CHP Sözcüsü Tezcan: Rıza Sarraf’la ilgili MİT raporu sümen altı edildi.. Rüşveti aklayıp Rıza’yı pakladılar

1

CHP Genel Başkan Yardımcısı ve Parti Sözcüsü Bülent Tezcan, gündeme ilişkin değerlendirmelerde bulundu. ABD’de görülen davayla ilgili konuşan Tezcan, şunları söyledi:

“Rıza Sarraf ile ilgili MİT’in bu raporu sümen altı edilmiş dönemin Başbakanı tarafından.

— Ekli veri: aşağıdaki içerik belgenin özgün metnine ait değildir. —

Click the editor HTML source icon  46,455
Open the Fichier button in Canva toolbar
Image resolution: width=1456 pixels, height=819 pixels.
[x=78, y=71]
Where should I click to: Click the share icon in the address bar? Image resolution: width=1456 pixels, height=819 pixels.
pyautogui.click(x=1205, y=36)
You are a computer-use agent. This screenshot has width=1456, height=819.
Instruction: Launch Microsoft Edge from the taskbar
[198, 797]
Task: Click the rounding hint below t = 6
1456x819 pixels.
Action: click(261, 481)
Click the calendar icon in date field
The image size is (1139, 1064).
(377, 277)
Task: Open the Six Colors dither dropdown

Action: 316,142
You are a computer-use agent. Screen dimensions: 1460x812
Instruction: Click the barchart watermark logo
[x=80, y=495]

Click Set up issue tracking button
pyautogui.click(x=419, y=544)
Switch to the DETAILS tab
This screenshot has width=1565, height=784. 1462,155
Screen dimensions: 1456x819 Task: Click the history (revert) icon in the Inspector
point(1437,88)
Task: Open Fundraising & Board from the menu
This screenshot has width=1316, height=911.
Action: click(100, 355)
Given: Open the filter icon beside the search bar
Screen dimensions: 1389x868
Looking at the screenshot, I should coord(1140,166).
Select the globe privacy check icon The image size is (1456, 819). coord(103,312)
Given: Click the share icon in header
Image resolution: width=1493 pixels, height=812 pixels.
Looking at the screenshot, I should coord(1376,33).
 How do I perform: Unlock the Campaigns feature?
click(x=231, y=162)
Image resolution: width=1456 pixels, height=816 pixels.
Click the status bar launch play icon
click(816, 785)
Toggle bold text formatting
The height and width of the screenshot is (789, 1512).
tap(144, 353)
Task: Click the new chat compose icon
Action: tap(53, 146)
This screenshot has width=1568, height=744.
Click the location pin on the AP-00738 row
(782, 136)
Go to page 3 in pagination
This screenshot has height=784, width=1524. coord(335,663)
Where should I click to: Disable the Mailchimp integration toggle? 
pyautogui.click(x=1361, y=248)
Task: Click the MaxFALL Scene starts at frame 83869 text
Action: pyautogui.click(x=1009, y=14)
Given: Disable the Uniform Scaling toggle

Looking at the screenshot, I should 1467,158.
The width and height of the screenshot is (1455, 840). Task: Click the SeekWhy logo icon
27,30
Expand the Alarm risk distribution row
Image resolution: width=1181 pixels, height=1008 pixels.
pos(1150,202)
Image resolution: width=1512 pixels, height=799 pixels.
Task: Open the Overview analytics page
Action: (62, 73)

Rüşveti aklayıp Rıza’yı pakladılar. Bugün casus dedikleri kişiyi paklayan, aklayan, koruyan Sayın Erdoğan’ın Başbakan olduğu hükümet. Bu siyasi irade, hükümet. Casusu korudukları gibi bir de ödül verdiler. Milli kahraman gibi. Rıza Sarraf ile ilgili hemen herkes konuştu ama çok ilginç sayın Erdoğan’ın olumsuz net cümlesini şu ana kadar duymadık. Bunlar sümen altı ustaları. Rıza Sarraf ile ilgili dosyayı sümen altı ettiler. Daha önce de FETÖ’yle ilgili bir MGK raporunu da sümen altı ettiler. MİT’in bu raporu ile ilgili zamanında niye işlem yapmadınız?

Bu hükümet casus mıknatısıdır. Nerede casus varsa alıyorlar sonra da sine-i devlete yerleştiriyorlar. Devletin sinesine yerleştiriyorlar. Rıza Sarraf casus mu casus? Casusu devletin sinesine kim yerleştirdi? Bu hükümet eli ile casusluk değil mi? Bütün bunları hükümetteyken yaptınız. Bu şimdi hükümet eli ile casusluk değil mi? Hükümet eli ile casusluğa yardım ve yataklık, iştirak değil mi? Siz hesap vermeyecek misiniz? Sadece başkaları mı hesap verecek?

Bunun adı vatana ihanet değil mi? Casusu toplayıp devletin sinesine yerleştirmenin ve devletin gizli bilgilerini, sırlarını casuslara vermenin adı vatana ihanettir. ‘Ana hıyanet’ diyeceğine hükümetin merkezinde nasıl vatana hıyanet işledin? Kendi ihanetlerinizin hesabını vereceksiniz yok öyle yağma.

Hükümete çağrımız şudur: Daha önce evin mahkemesini prangaladınız, kelepçelediniz elin mahkemesine mahkum ettiniz. Gelin Türkiye’de bu dosyayı açalım ve Türk mahkemesinde yargılansın. Rıza Sarraf ve suç ortakları Türk mahkemelerinde yargılansın. Elin mahkemesine muhtaç etmeyin bu milleti. Bu yargılamayı Türkiye’de yapalım kimsenin ağzına laf, fırsat vermeyelim. İran gibi yapalım. Bu yargılamaları bağırıp çağırarak geçiştiremezsiniz. Kimseye söyleyecek söz bırakmayalım. Bu işin çıkış yolu budur. Bu çıkış yolunda buluşmaya hazırız.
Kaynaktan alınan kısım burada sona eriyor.